Las modificaciones incluyen una redefinición de las funciones del Consejo de Obras Públicas, cuya labor se limitará a emitir dictámenes técnicos sobre los proyectos a evaluar. Además, se incorporan pautas más específicas para la elaboración de los pliegos, presupuestos y memorias descriptivas de las obras.
Kicillof también ha actualizado las normativas de contratación y ejecución de proyectos de infraestructura. La nueva reglamentación introduce herramientas que permiten gestionar ampliaciones, modificaciones e inclusión de nuevos ítems en los contratos, así como ajustes en los plazos de ejecución ante eventualidades. En este contexto, se permite la prórroga de contratos en curso cuando existan justificaciones fundamentadas según lo estipulado por la ley.

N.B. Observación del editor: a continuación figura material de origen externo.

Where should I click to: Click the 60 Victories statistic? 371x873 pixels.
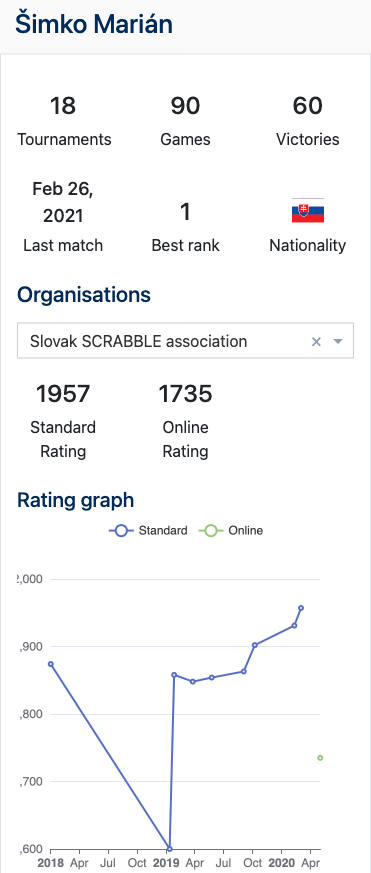pos(307,121)
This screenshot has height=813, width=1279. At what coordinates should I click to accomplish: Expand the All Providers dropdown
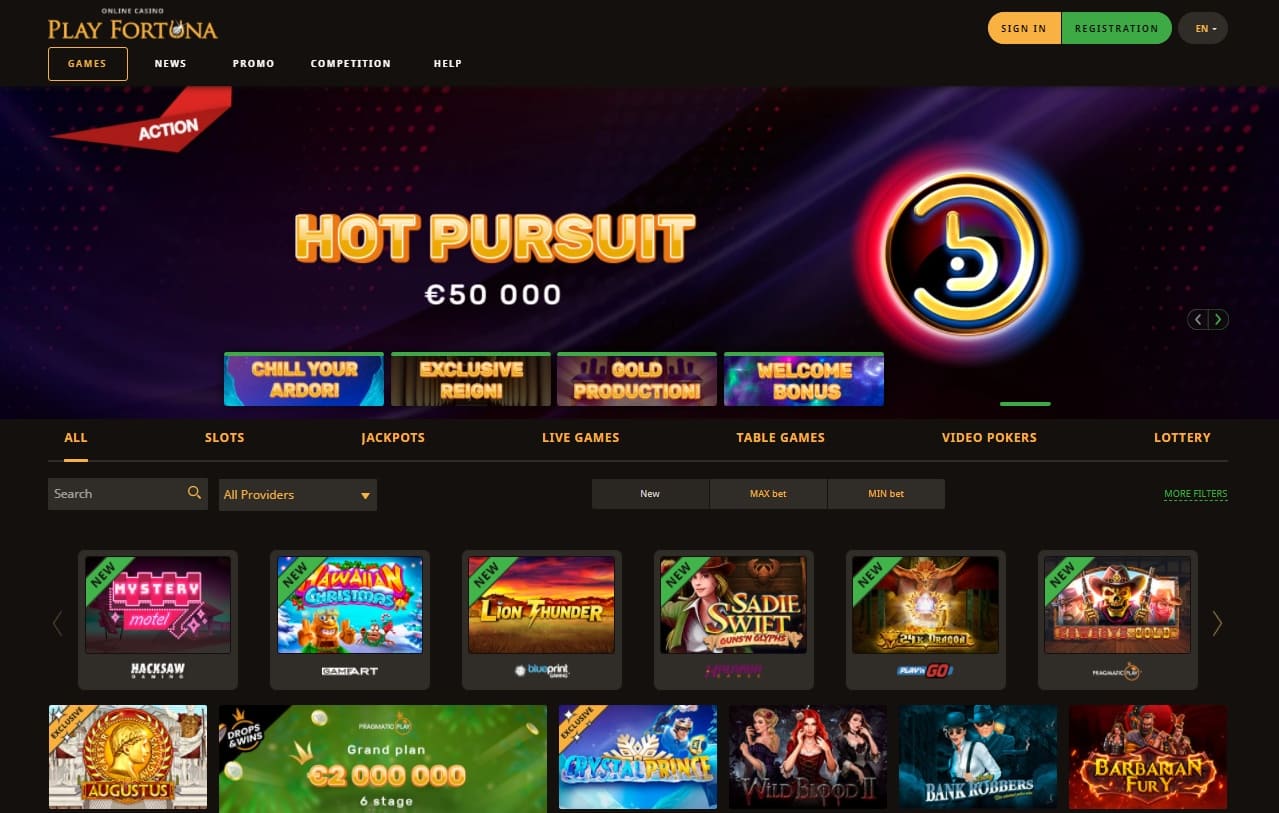(x=298, y=495)
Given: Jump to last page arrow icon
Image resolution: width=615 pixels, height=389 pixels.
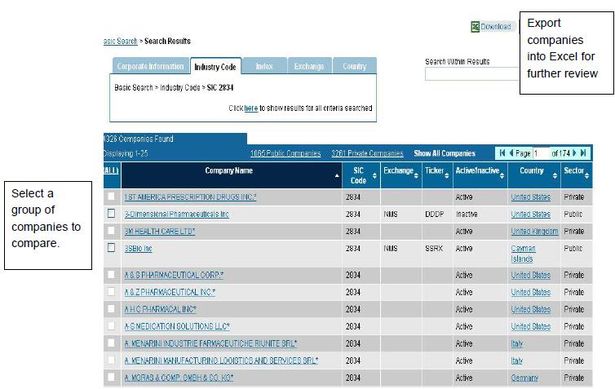Looking at the screenshot, I should [583, 153].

En cuanto a los criterios de adjudicación, aunque el precio seguirá siendo el criterio principal para determinar la oferta más ventajosa, la norma autoriza excepcionalmente la consideración de aspectos como la calidad, la solvencia, el historial empresarial, la capacidad técnica y la sostenibilidad económica, social y ambiental de los proyectos, siempre que estos criterios se encuentren expresamente detallados en los pliegos.

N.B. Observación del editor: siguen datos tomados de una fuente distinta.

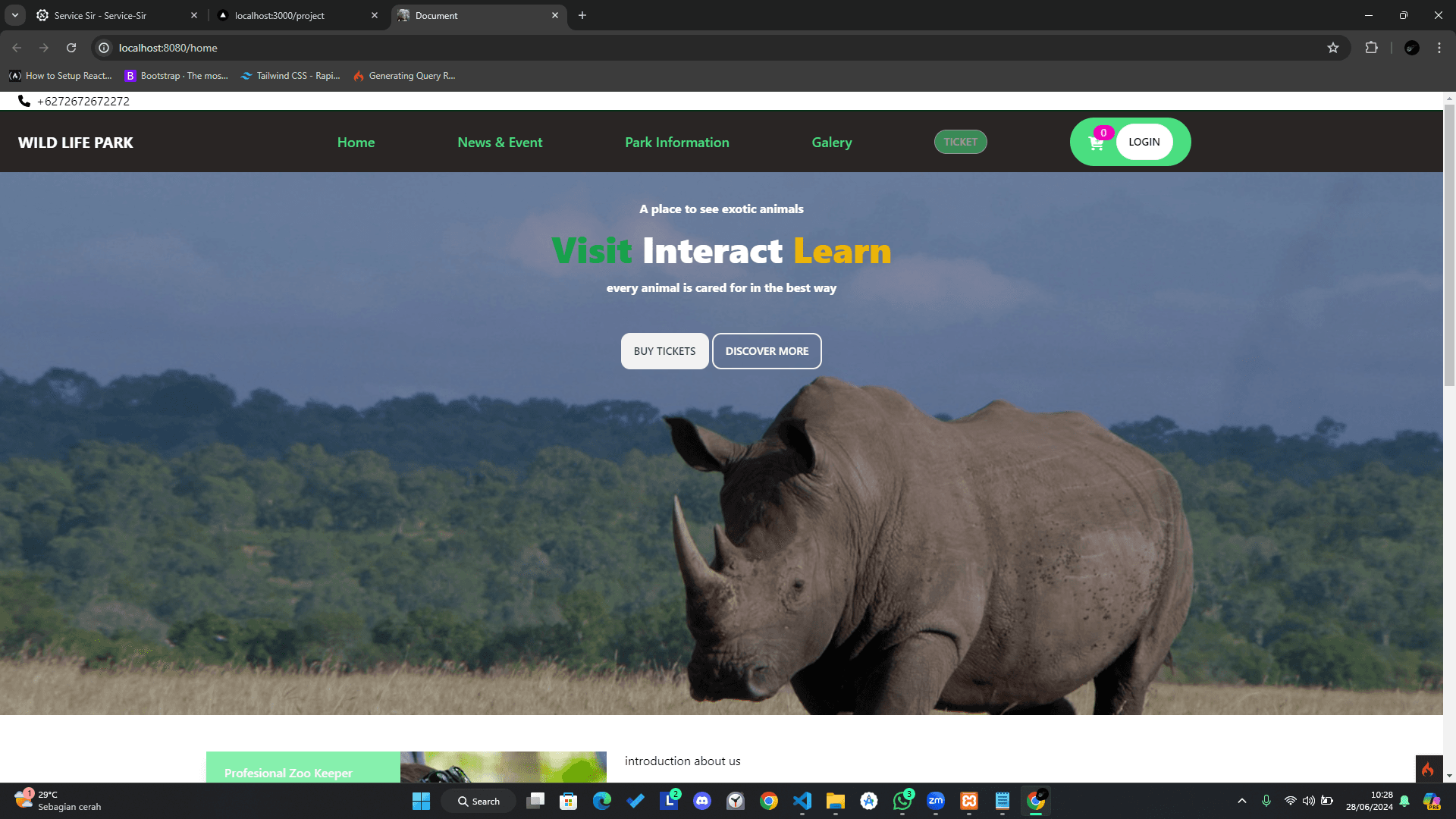1456x819 pixels.
Task: Open News & Event menu item
Action: [x=500, y=143]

Por otro lado, el decreto establece nuevas directrices para los pagos a contratistas, los cuales deberán manejarse a través de cuentas bancarias autorizadas, y especifica que los plazos de pago comenzarán a contarse desde la emisión del certificado o la presentación de la factura correspondiente, siempre que no existan observaciones formales.
Las modificaciones relacionadas con la fase de contratación serán aplicables a procedimientos licitatorios donde aun no se haya realizado la apertura de ofertas. Por su parte, los cambios en relación con la ejecución de las obras podrán implementarse en contratos existentes, siempre que no se comprometa el principio de igualdad entre los interesados.